文学と聞くと、厳格で堅苦しい学問分野というイメージがあるかもしれません。しかし、これはまったく違います。たった一度の短い人生では、経験できることはわずかです。しかし文学に親しめば、自分の知覚を超越した時間や空間とかかわることができます。自分とは異なる経験を積んできた他人の人生に思いを馳せ、その世界を身近に感じることができます。登場人物の立場であったなら、自分ならどうするだろうか。そう考え、文章に自分なりの解釈を加えることは、心躍る創造的な試みです。

1冊に対する解釈は無限、唯一の正解は存在しない

日本の現代文学の代表作に、夏目漱石の『こころ』があります。この本の魅力は、その重層性です。何度も読み返して、文学的、審美的、歴史的、心理的な観点から楽しむことができます。ある意味では探偵小説のような筋書きが好奇心を誘い、サスペンスの要素も含んだ作品となっています。

長い年月を経て読み返せば、人生哲学、人間の心理、さらには歴史や伝統への深淵な問い、といった新たな発見もできるでしょう。

国際教養学部で文学を教えることは、本当に楽しいことです。私のクラスには10カ国以上、多いときには20カ国から、さまざまな背景も経験を持った学生が集まります。これほど多様な読者が一堂に会して、三島由紀夫や大江健三郎、円地文子の作品が人生や思想に与える影響について意見を交わし合う機会は、非常に貴重だといえるでしょう。

授業では、人間性、芸術、文学、そして政治やジェンダーの問題について、国や言語の隔たりを越えて議論する環境を大切にしています。文学の読み方や解釈の仕方は無限であり、唯一の正しい読み方というものは存在しません。

学生が主体的に物語に取り組み、自分自身のアイデンティティーを見出し、読書によって喜びと達成感を得ること。私は、これが最も大切なことだと信じています。

多様で示唆に富む、日本語の平成文学

現在は、平成最後の2019年に始まった長期プロジェクトに取り組んでいます。研究テーマは、1989年から2019年までの平成文学。プロジェクトに参加している国内外の研究者が、平成時代の現代日本文学の30年に関する各自のテーマに基づき、それぞれ一つの章を執筆します。2023年、上智大学出版からMultiple Voices in Heisei Literature(平成文学における様々な声)というタイトルで出版される予定です。

平成文学の特徴の一つは、日本人ではない著者が日本語で書いたものや、日本語だけでなく、英語、中国語、韓国語、ドイツ語などの多言語の文学が多く含まれていることです。

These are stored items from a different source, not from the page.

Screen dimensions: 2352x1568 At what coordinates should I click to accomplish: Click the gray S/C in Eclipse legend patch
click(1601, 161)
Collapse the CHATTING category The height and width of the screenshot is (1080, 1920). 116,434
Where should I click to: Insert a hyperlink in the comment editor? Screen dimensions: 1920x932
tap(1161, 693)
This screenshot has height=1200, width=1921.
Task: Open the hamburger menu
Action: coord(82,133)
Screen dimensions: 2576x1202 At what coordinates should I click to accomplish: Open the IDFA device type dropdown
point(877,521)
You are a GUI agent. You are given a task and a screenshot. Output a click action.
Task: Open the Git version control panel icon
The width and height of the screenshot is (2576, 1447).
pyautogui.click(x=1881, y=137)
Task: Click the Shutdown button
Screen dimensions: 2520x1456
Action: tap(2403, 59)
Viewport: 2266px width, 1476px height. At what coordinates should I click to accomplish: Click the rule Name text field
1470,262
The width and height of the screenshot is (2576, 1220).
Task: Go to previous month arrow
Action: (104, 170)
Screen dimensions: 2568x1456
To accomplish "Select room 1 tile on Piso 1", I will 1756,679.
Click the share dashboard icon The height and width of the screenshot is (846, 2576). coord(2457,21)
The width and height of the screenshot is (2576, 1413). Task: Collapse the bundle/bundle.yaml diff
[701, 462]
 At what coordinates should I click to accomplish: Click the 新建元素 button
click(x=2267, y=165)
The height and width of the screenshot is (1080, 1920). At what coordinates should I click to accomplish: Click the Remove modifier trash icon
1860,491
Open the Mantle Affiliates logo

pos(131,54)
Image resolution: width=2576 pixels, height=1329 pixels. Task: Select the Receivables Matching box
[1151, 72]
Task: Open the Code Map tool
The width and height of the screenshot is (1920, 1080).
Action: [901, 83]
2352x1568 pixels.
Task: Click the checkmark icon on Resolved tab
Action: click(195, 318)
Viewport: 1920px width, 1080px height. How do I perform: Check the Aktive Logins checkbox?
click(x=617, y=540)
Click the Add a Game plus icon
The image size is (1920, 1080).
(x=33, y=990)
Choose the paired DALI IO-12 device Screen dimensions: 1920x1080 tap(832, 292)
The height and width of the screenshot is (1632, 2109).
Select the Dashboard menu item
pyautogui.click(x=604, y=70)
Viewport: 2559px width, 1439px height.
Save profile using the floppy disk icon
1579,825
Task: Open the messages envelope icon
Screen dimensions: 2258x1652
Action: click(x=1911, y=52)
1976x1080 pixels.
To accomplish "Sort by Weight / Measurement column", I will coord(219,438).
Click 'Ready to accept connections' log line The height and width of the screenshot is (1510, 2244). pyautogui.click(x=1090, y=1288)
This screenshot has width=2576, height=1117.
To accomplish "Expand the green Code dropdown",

この本では、村上春樹、水村美苗、柳美里などの作家が取り上げられています。また、近年海外の学生が日本で学ぶことを決める理由の一つにもなっている、漫画を取り上げた章もあり、多様な社会における同性婚というテーマについて考えさせる、今を生きる世代の懸念を反映した『弟の夫』という作品に触れています。

別の章では、文学と環境のかかわりをテーマに、水俣病について書かれた石牟礼道子の『苦海浄土』を紹介する予定です。プロジェクトで作り上げる本は、従来の文学研究の枠組みを超えた、まったく新しい視点を生む、多様な示唆に富んだ論文集になります。一般読者と研究者のグローバルな読者層を獲得したいと考えています。

この一冊

『Wuthering Heights(嵐が丘)』
(Emily Brontë/著、The Modern Library)

この本をはじめて読んだ13歳のときは、内容をすべて理解するというわけにはいきませんでした。しかし、キャシーの情熱的な生き方は印象に残りました。それ以降、人生の大きな岐路に立ったとき、重大な決断を迫られたときなどに、私はこう自問するようになりました。「私はこれに情熱を持っているか?」

ユー・アンジェラ

  • 国際教養学部国際教養学科
    教授

コーネル大学より比較文学・アジア研究の学士号を取得後、イェール大学にて修士号(アジア研究)および博士号(東アジア言語文学)を取得。1999年に上智大学に就任、現代日本文学について研究し、教鞭を取る。